> 問題 1:
次の本文から、「折原一『倒錯の帰結』(講談社」から「がにじみ出ていておもしろい。」までの部分を、両端を含めて一字も変えずに再掲してください。
> 問題 2:
本文によると、『倒錯の帰結』のカバーにはどの2つのタイトルが書かれていますか。
> 問題 3:
次の読書日記の本文を、最後の文の後から書き継いでください。

> 本文:
※ ※ ※
石黒達昌『新化』(ハルキ文庫)読了。北海道の秘境に棲息していたハネネズミ絶滅の謎について語るノンフィクション形式の小説である。「架空の生物の生態を想定し、その生物と人間との関わりを通して、生と死について考察している」と『人喰い病』の感想に書いたけれど、それはこの『新化』でもまったく同じ。『新化』も『人喰い病』の諸作も、すべて同じテーマのヴァリエーションなのですね。いくぶん難解なところもある『新化』に対し、同じテーマでよりエンタテインメント性を高めたのが『人喰い病』といえるかも。すでに、この作家、架空生物小説の第一人者といってもいいだろう。
ただし、美しくも哀しい絶滅のイメージを、荻野アンナの解説?がすべてぶちこわしにしているのが残念。本文を読む前にも読んだ後にも、解説だけは読んではいけません。
折原一『倒錯の帰結』(講談社)購入。カバーには『首吊り島』『監禁者』の2つのタイトルが書かれており、帯には「前代未聞、前からも後ろからも読める本」とあるのだけど、別に前代未聞じゃないと思うがなあ。『風の裏側』とかあったし。あとエースのダブルブックとか。
ある雑誌の映画欄によると、これから「バトルフィールド・オブ・アス」という映画が公開されるそうだ。バトルフィールド・オブ・アス。訳せば「尻の戦場」。どんな映画なんだろう。わくわくするなあ。
「ああ人生にカミダーリ」というフレーズを思いついたのだが、これを面白がってもらえるためには、まず「カミダーリ」とは何かを説明しなきゃならないのが難点。
「カミダーリ」についてはここへ。
ベン・C・クロウ編『巨人ポール・バニヤン』(ちくま文庫)購入。
一気に4日分更新!
今年の読書週間は、10月27日から11月9日までだそうである。
ということで、1947年から今年までの読書週間の標語の一覧を別ページにまとめてみた。この表をつらつらと眺めてみると、大げさに言えば戦後の読書観の変化みたいなものがにじみ出ていておもしろい。
※ ※ ※
> 提供資料:
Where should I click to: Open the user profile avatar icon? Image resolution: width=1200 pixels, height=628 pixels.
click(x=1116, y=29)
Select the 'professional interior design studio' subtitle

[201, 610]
※ ※ ※
> 解答出力 1:
折原一『倒錯の帰結』(講談社)購入。カバーには『首吊り島』『監禁者』の2つのタイトルが書かれており、帯には「前代未聞、前からも後ろからも読める本」とあるのだけど、別に前代未聞じゃないと思うがなあ。『風の裏側』とかあったし。あとエースのダブルブックとか。
ある雑誌の映画欄によると、これから「バトルフィールド・オブ・アス」という映画が公開されるそうだ。バトルフィールド・オブ・アス。訳せば「尻の戦場」。どんな映画なんだろう。わくわくするなあ。
「ああ人生にカミダーリ」というフレーズを思いついたのだが、これを面白がってもらえるためには、まず「カミダーリ」とは何かを説明しなきゃならないのが難点。
「カミダーリ」についてはここへ。
ベン・C・クロウ編『巨人ポール・バニヤン』(ちくま文庫)購入。
一気に4日分更新!
今年の読書週間は、10月27日から11月9日までだそうである。
ということで、1947年から今年までの読書週間の標語の一覧を別ページにまとめてみた。この表をつらつらと眺めてみると、大げさに言えば戦後の読書観の変化みたいなものがにじみ出ていておもしろい。

> 解答出力 2:
『首吊り島』と『監禁者』です。

> 解答出力 3:
まずわかるのは、だいたい1960年代までは何年か連続して同じ標語ということも珍しくないということ。しかも毎年替わり映えのしない文句ばっかり。標語のオリジナリティとかそういうものは、あんまり重視されていなかったのですね。頻出するのは、「明るい社会」「明るい家庭」などのフレーズ。もともとの読書週間の主旨というのは、読書をすることによって明るい家庭や社会を作ろう、というものだったようだが、今となっては、「読書」と「明るい社会・家庭」が結びついていたことには戸惑うほかはない。久作とか乱歩を読んで明るくなれるか、と思ってしまうのだが、そういうものは読書には含まれてなかったんでしょう、たぶん。戦後から高度成長期にかけての当時は、何よりも「明るさ」が必要とされていた時代だったのかもしれない。おそらく「明るい社会」というのは、読書を推進することによって国民の教育水準を押し上げ、ひいては社会全体の生活水準を高める、という意味合いもあったんだろう。「みんなで本を読みましょう」なんていう何のヒネリもない標語が二回も選ばれているのも興味深いところ。
70年代になると社会が豊かになってきたせいか、社会や家庭よりも個人の内面に焦点があてられるようになってくる。読書も、人間の心を豊かにするものだととらえられるようになってきたようだ。「本との出会い 豊かな心」(74年)、「素晴らしき人生 本との出会い」(80年)など、「心」「人生」といった文句が頻出。78年と79年には「翔べ心! 本はその翼である」「燃えよ人生! 本とのふれあい」とあきらかに他の年とは異質な「なんちゃらよ! なんちゃら」みたいな熱い口調の標語が選ばれているが、いったいこの2年に何が起こったのだろうか。
内面重視の傾向は80年代前半まで続く。おそらく、このころまでが「読書は人生、知性を豊かにする」という大義名分が信じられていた時代。たぶん、娯楽のための読書は、読書としては邪道だと思われていたんじゃないだろうか。それがくずれてくるのが80年代後半である。「秋が好き。街が好き。本が好き。」(89年)、「風もページをめくる秋」(91年)とか「いつも、ずっと…読書週間」(98年)など、イメージ優先でなんだか意味がよくわからない標語が増えてくる。「あと1ページがとまらない…」(99年)とか、娯楽の読書も積極的に認めようとする姿勢もみられる。その傾向がもっともはっきり現れているのが97年の「読みたい本を読めばいい、読みたいように読めばいい」。読書離れが進んだせいで、「人生を豊かにする読書」なんて言ってられなくなったんでしょうね。なんでもいい、読んでくれさえすれば、というあきらめにも似た気持ちが感じられる標語である。
そして今年の標語は「はじまりは1冊の本だった。」 まあこのところの意味不明標語に比べればそれほど悪くないとは思うのだが、77年の「一冊の本から何かが始まる」に似過ぎているような気もする。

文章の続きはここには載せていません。